Both automatic and manual artifact detection were executed. Bad channels were automatically rejected if the average amplitude of an 80  ms gliding window exceeded ±150 μV. In addition to the automatic artefact detection, each individual epoch was visually inspected and further epochs or channels were included or rejected. Segments containing eye-blinks or eye-movements or more than 13 bad channels (<10% of all electrodes) were rejected. During the visual inspection of the data, EEG segments time locked to the speech were processed first and did not require the infant to attend towards the following visual stimulus. Segments time locked to the face were excluded if the video recording showed that the infants did not attend towards the stimuli. Bad channels of included segments, that is segments with less than 13 bad channels (10%), were replaced using spherical spline interpolation. To compute the ERPs we averaged auditory and visual segments separately, for each participant and each condition, resulting in 2 auditory ERPs (ADS or IDS) and 2 visual ERPs (faces preceded by ADS or IDS). All ERPs were re-referenced to an average reference and baseline corrected to the 200 ms pre-stimulus onset. Previous infant EEG studies have observed reliable and interpretable data in as few as 7 trials per condition49,50. Here, the minimum number of artifact free trials for inclusion was 8 per condition, both for the auditory and the visual ERPs. In Experiment 1, the mean number of artifact free trials for auditory ERPs was 18 (ranging from 9 to 39) in ADS and 17 in IDS (ranging from 8 to 31) condition. For the visual ERPs, the mean number of artifact free trials was 17 (ranging from 9 to 36) in ADS and 17 in IDS (ranging from 8 to 32) condition. In Experiment 2, the mean number of artifact free trials for auditory ERPs was 20 (ranging from 8 to 39) for ADS and 20 (ranging from 9 to 37) for IDS. For the visual ERPs the mean number of artifact free trials was 20 (ranging from 8 to 39) for ADS and 21 (ranging from 11 to 41) for IDS.

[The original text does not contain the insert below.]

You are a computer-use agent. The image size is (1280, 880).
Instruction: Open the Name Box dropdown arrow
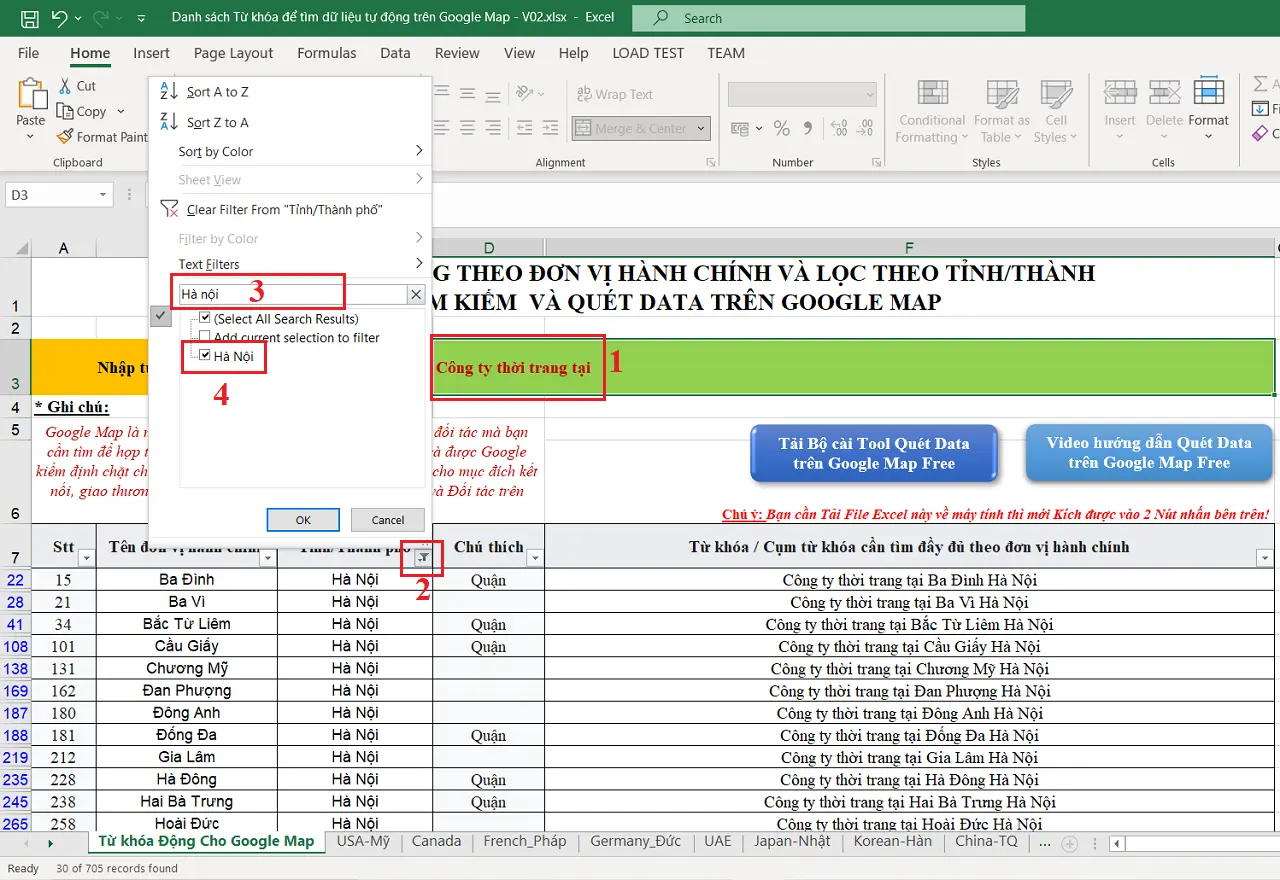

Based on previous findings24,31, we identified the time windows from 200 to 400 ms and 600 to 800 ms for responses to speech stimuli, over both the fronto-central and temporal recording sites. For the fronto-central area, we averaged the mean amplitudes of 12 channels (4, 5, 6, 11, 12, 13, 19, 20, 24, 112, 118 and 124), approximately corresponding to the F3, F4, Fz, C3 and C4 locations in the 10–20 system. For the temporal areas, we averaged the mean amplitudes of 3 channels over the left (58, 59 and 65, corresponding to the T5 area) and over the right (90, 91, 96 corresponding to T6) recording sites (Fig. 1).

For the visual stimuli, we analyzed the P1 (100 to 200 ms), the N290 (200 to 300 ms) and the infant specific Nc component (300 to 600 ms) related to the allocation of attention33,34. For the P1 and N290 component we averaged the mean amplitudes over the left (channels: 65, 66, 69) and right (channels: 84, 89, 90) occipital areas8,16. For the Nc component, we averaged the mean amplitudes over the frontal-central area (5, 6, 7, 11, 12, 13, 106, 112, and Cz) approximately corresponding to Fz, FCz, FC1, FC2 and Cz in the 10–20 system33,34 (Fig. 2).